What inspired (and inspires) your involvement in these areas and activities?
My mom has been my biggest inspiration because of her dedication to her community and job as a Spanish teacher and counselor at my high school. She raised me to give back to others. These days, seeing younger students excited about science inspires me to keep doing impactful work.
What ways have you found to balance the responsibilities and activities you partake in? What does your support network look like?
I try to alternate commitments based on my excitement and energy levels. By working with PRISM or DICI, I can productively procrastinate my lab work and vice versa. I also love socializing, so talking with my lab mates and other friends helps me stay grounded. Overall, I’ve really relied on my partner during grad school. He is always there for me and has helped me get through some really rough times the last few years.
In what ways has your experience at Caltech shaped your identity or values?
Because Caltech and grad school are very rigorous, I honestly have found it difficult to express my personality, sexuality, and energy here. Although others are welcoming, it’s difficult to express yourself when often working alone in the sub-basement! Otherwise, Caltech has taught me to rely on our community, learn from others, and build a reliable network. I really value feedback from my mentors, and that has helped me learn and grow.
Is there anything you wish you’d known when you started grad school that you know now? In other words, what advice would you give to your younger self?

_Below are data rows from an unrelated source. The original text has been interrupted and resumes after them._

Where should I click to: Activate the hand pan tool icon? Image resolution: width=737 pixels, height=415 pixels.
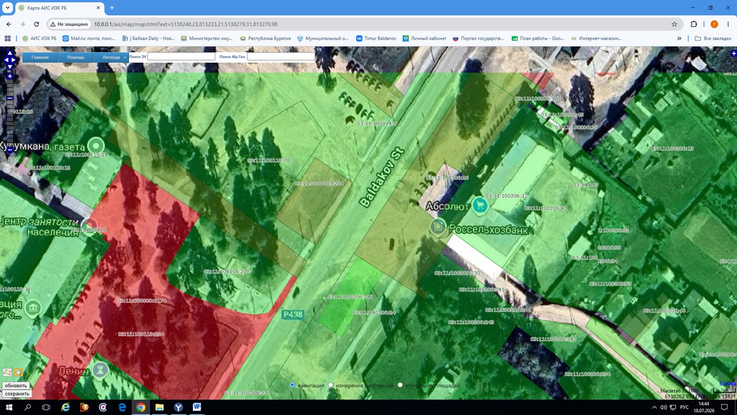click(x=18, y=372)
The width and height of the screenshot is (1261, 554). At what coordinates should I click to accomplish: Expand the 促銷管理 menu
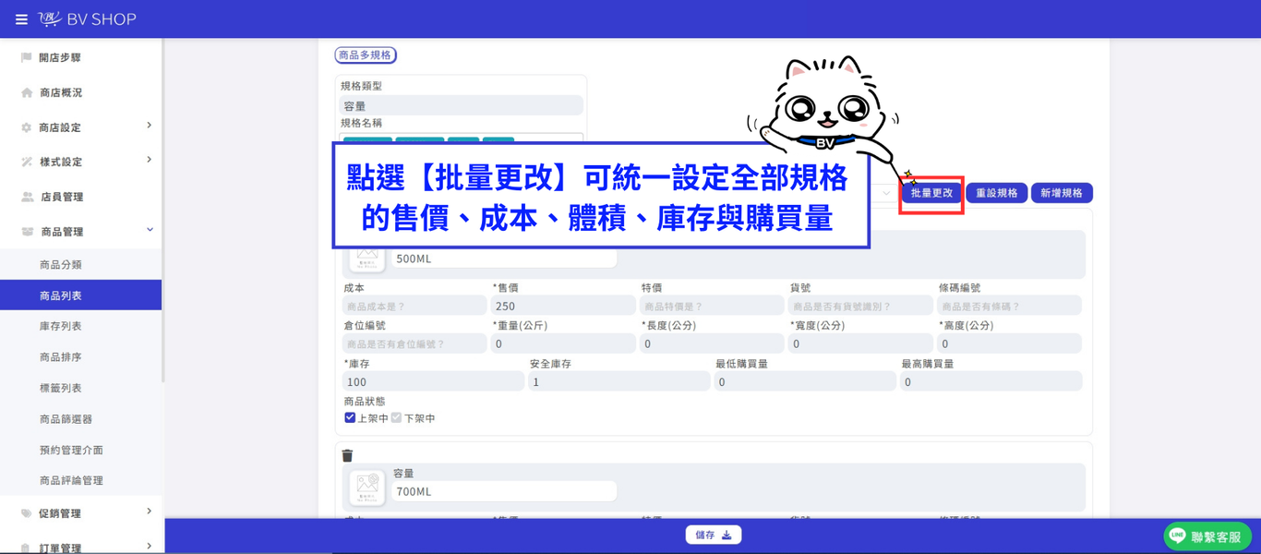point(149,511)
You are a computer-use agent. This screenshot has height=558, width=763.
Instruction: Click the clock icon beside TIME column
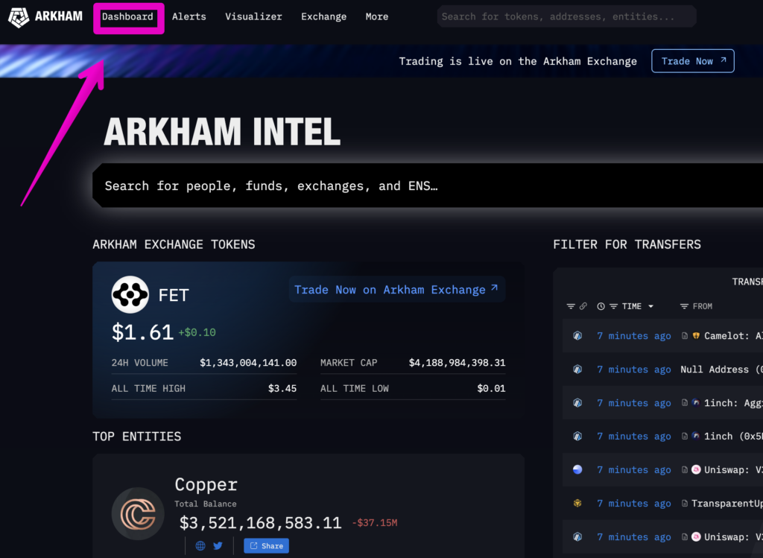(601, 306)
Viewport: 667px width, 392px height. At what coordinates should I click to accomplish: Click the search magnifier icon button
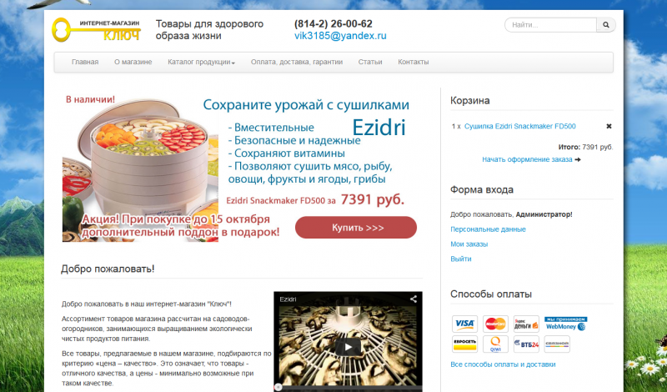click(x=606, y=25)
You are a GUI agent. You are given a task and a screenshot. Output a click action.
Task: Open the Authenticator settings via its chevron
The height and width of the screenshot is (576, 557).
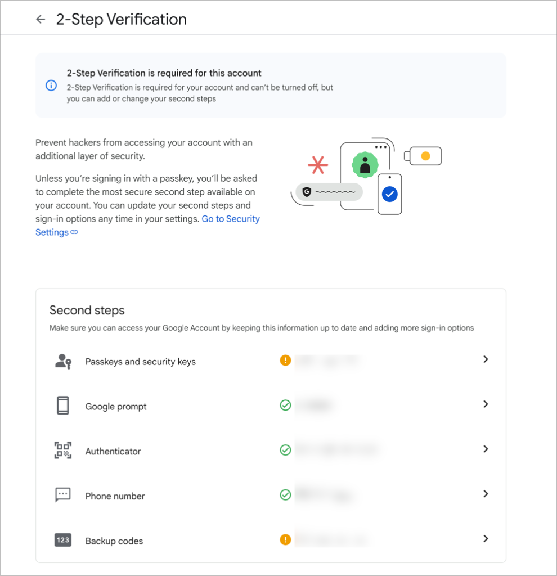486,449
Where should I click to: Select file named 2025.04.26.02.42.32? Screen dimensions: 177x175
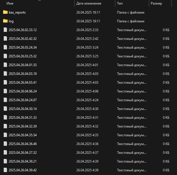click(x=23, y=39)
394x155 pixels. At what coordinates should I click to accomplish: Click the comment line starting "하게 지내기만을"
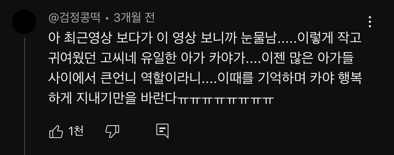[x=161, y=98]
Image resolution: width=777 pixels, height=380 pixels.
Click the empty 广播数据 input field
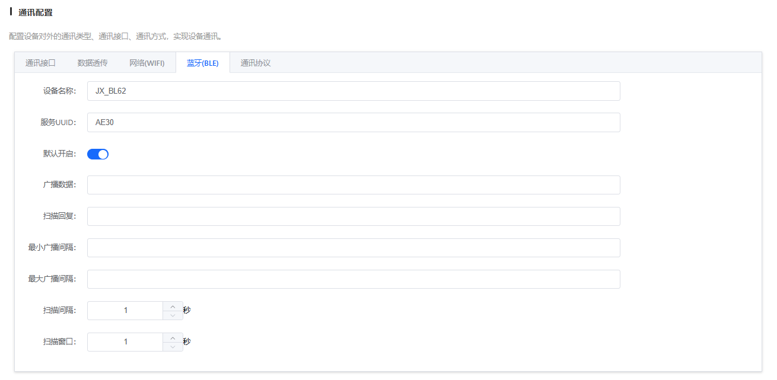click(x=353, y=185)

Start saving money from your stipend right away if you have the opportunity. Grad school and adulting come with many unexpected costs, and a small savings fund helps on rainy days.
What plans or goals do you have post-graduation?
I’m still deciding what I want to do after graduating. My problem is that I’m excited about everything between academia, industry, and government. I think I want to try interning with Apple to explore industry life. My dream job would still probably be working as a professor at the University of Minnesota to be close to my family, but I’m open to any exciting possibility.